On the Relationship Between Cheese and Risk
In cybersecurity, there is a lot of talk of “defense in depth”, but sometimes it is unclear what people mean… or why you should care.
This post answers questions about the concept of “defense in depth”, with unexpected help from a famous cheese family.
What is defense in depth?
Like many concepts in cybersecurity, defense in depth is an extrapolation of a military strategy.
Defense in depth is a defensive strategy where terrain is given up to an attacker to prevent casualties and delay the attack. The delay ultimately enables the attacked party to mount a counterattack.
To better understand the metaphor from the physical world, we need to talk a bit more about the tactics.
Defense in Depth (DiD) Tactics
To implement defense in depth, especially if facing off against cavalry units, multiple levels of redundant defenses must be set up. As one line of defense is breached, it falls back to a second line. When the second line falls, you fall back to a 3rd, and so on. If we rely on a single line of defense, it becomes vulnerable to exploitation (another military term used in the cyber realm). When exploited by fast moving units, the breach in the line of defense can lead to an attack from behind or a cut in the supply lines. The unit must rely on redundant defenses to avoid catastrophic failure. It is this concept that inspired what cybersecurity calls “defense in depth”.
Unfortunately, the term defense in depth may mean something different depending on the vendor you are talking to.
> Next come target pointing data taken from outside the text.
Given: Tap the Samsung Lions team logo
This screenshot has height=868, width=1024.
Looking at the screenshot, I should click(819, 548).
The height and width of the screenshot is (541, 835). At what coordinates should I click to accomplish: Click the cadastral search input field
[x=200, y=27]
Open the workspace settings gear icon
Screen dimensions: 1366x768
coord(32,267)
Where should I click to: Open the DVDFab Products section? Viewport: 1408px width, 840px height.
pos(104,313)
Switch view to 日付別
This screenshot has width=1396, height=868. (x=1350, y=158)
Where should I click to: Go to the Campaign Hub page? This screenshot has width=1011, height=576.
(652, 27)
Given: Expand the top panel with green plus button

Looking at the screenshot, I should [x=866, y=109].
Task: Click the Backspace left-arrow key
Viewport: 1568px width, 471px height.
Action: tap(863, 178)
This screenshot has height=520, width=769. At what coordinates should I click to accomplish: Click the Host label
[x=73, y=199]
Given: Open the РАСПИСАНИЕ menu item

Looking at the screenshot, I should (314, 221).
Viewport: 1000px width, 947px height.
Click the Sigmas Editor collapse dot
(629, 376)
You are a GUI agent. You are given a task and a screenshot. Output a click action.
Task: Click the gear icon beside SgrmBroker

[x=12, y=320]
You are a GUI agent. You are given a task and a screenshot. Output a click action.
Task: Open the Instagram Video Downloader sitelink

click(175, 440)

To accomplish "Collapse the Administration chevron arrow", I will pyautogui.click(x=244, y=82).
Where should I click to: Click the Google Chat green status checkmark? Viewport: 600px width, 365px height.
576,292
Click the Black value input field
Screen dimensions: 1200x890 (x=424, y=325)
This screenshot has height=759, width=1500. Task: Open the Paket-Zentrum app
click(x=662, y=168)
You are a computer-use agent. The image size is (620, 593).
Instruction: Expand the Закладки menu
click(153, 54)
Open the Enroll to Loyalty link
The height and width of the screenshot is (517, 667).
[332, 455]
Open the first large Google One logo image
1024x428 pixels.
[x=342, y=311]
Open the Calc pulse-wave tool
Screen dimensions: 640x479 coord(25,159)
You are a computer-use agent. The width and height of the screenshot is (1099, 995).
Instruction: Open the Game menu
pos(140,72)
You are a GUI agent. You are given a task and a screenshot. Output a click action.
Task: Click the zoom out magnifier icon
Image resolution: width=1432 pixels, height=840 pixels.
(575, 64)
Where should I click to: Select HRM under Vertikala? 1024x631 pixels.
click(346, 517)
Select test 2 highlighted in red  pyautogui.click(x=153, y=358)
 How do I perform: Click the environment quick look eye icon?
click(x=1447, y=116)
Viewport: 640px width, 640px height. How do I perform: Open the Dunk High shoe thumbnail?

A network segregation equipment (firewall) vendor will talk about defense in depth in terms of setting up multiple perimeters. If one perimeter is breached, it will not compromise the entire network.
To another vendor, defense in depth will mean setting up multiple countermeasures to address the same risk, like having an AV solution and an EDR tool on the same machine.
Cybersecurity and Diminishing Returns
In the previous post in this risk management series, we looked at how risk is reduced by applying countermeasures. Investment in countermeasures includes a steep return curve, where protection against residual risk generates diminishing returns.
So, why do we need a “belt and suspenders” strategy?
That’s where the cheese comes in.
Accident Causation
Industrial risk management explains incidents as a series of aligned failures using the Swiss cheese model of accident causation.
Swiss cheese is full of holes. However, with a thick enough block, you will not look through a hole and see daylight out the other side.
How is it possible that cheese full of holes blocks the view? When sufficiently thick, it is unlikely that all the holes in the cheese will align.
By stacking layers of protection, even if the layers are “full of holes”, an incident is unlikely to occur. In fact, it will only occur if all the holes in the Swiss cheese are lined up.
This is exactly what we try to achieve by using defense in depth.
Defense in depth is especially important in cybersecurity where all countermeasures have known bypasses (there is a lot of holes in that cheese). Layering different types of defenses is important to achieve levels of risk reductions we can live with.
Layered Risk Countermeasures: Preventing the Holes from Aligning
Does that mean your business should run multiple AV tools?
Unfortunately, that won’t do much. In order for multiple defenses to be effective, they need to have different types of failure modes. In other words, the holes in the cheese must not align.
There are classes of attacks that are failure modes for a majority (or the entirety) of AV brands. For example, many AV tools cannot detect living –off–the–land (LoL) malware because they are based on malicious binary detection. LoL attacks use known, good binaries that are often part of the operating system. Three different brands of AV might all miss an LoL attack.
A layered approach requires tools with different failure modes.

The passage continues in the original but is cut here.